Records of locating words and elements
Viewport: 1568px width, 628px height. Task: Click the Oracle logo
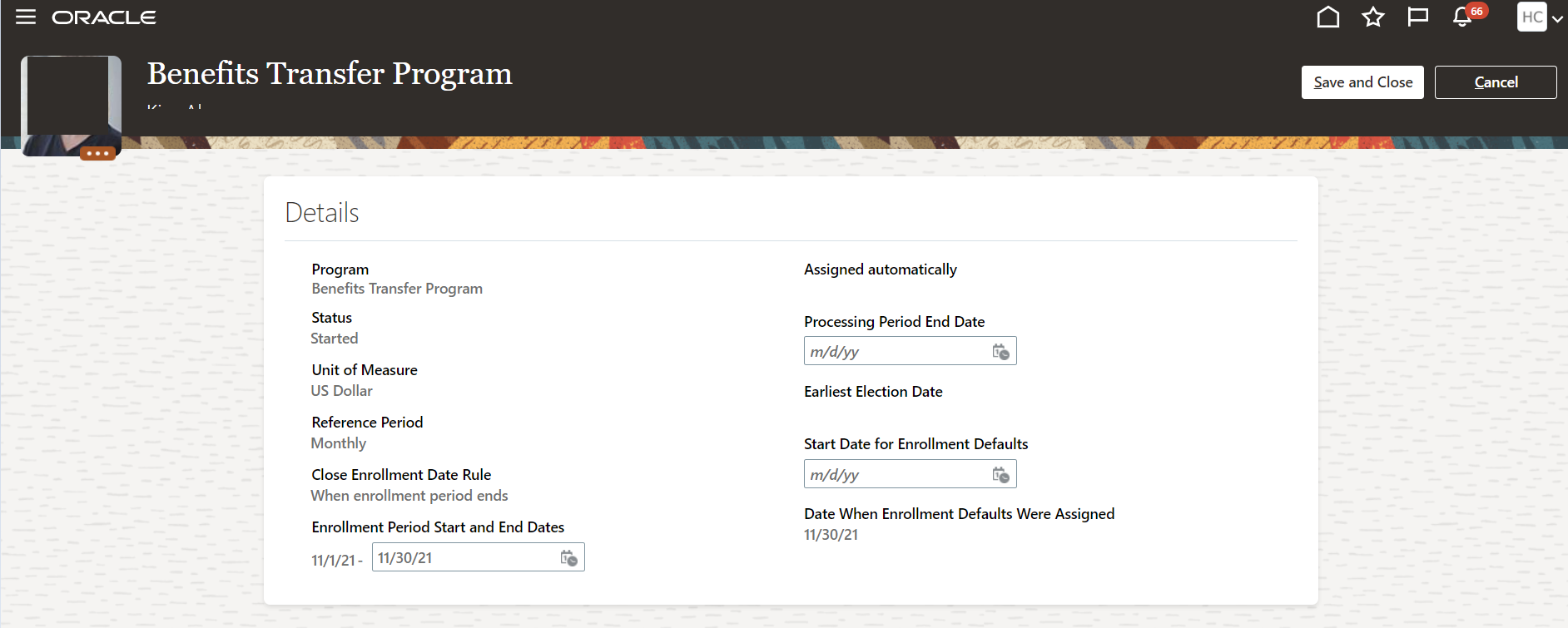click(104, 17)
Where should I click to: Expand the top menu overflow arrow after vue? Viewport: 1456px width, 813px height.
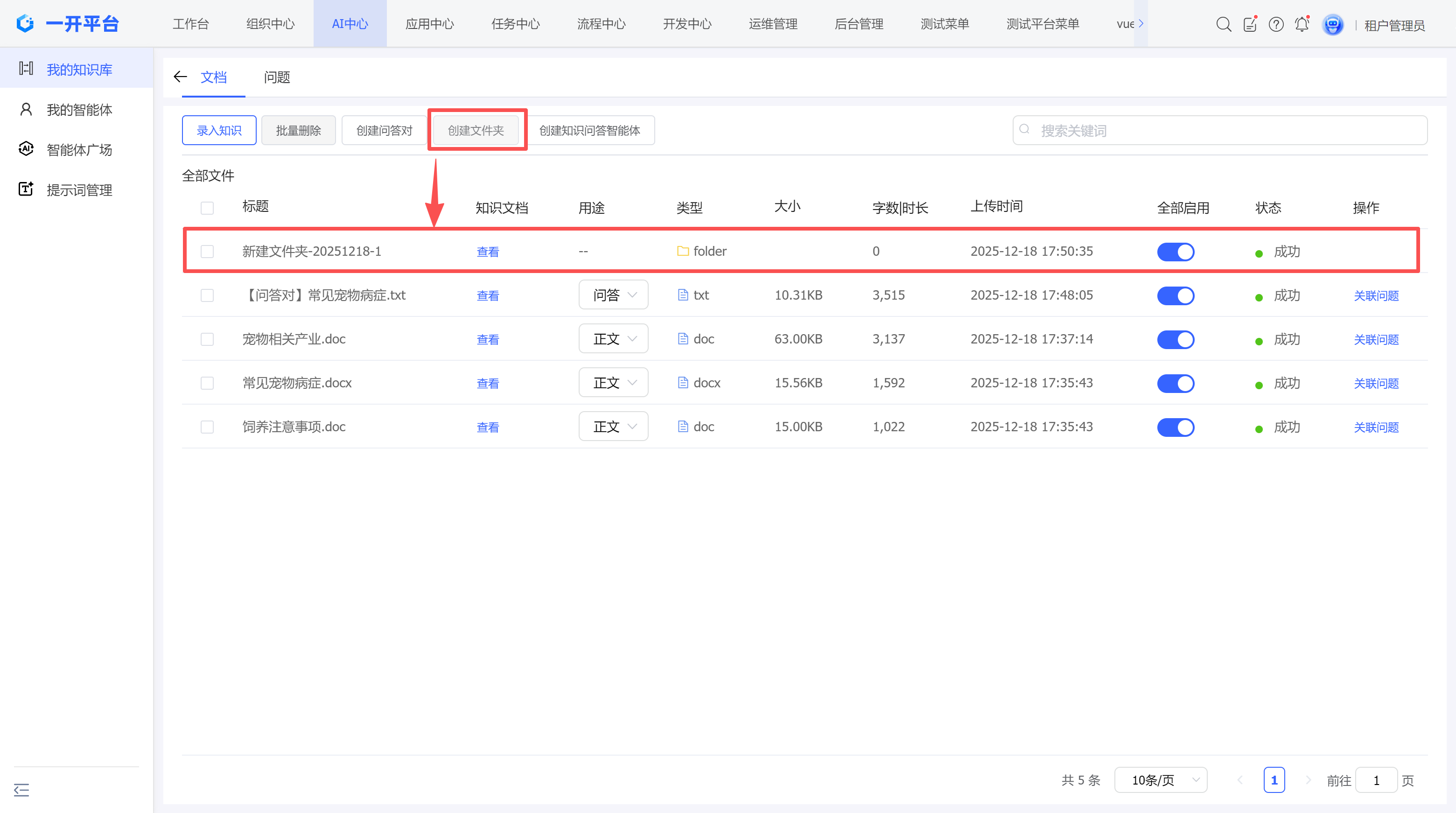pyautogui.click(x=1141, y=24)
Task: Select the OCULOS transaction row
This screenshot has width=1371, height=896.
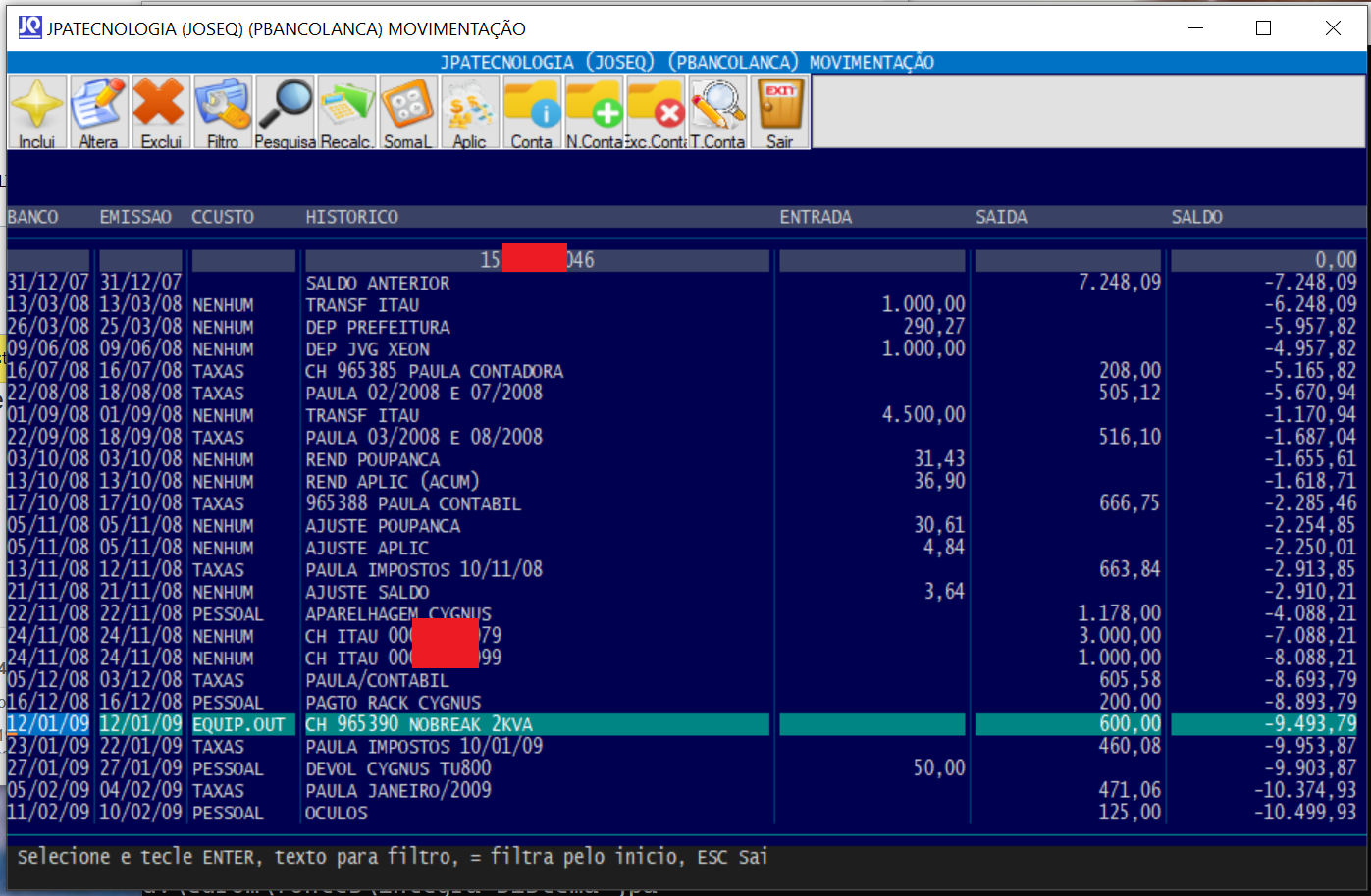Action: click(337, 814)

- TO DO -
Reproduce the lines of the items above word for word, leaving out the pictures.

- WRITTEN RESPONSE -
Viewport: 1568px width, 628px height. Task: Click the Oracle logo
click(104, 17)
Where should I click to: Expand the top menu overflow arrow after vue? Viewport: 1456px width, 813px height.
pyautogui.click(x=1141, y=24)
Task: Select the OCULOS transaction row
This screenshot has width=1371, height=896.
Action: click(337, 814)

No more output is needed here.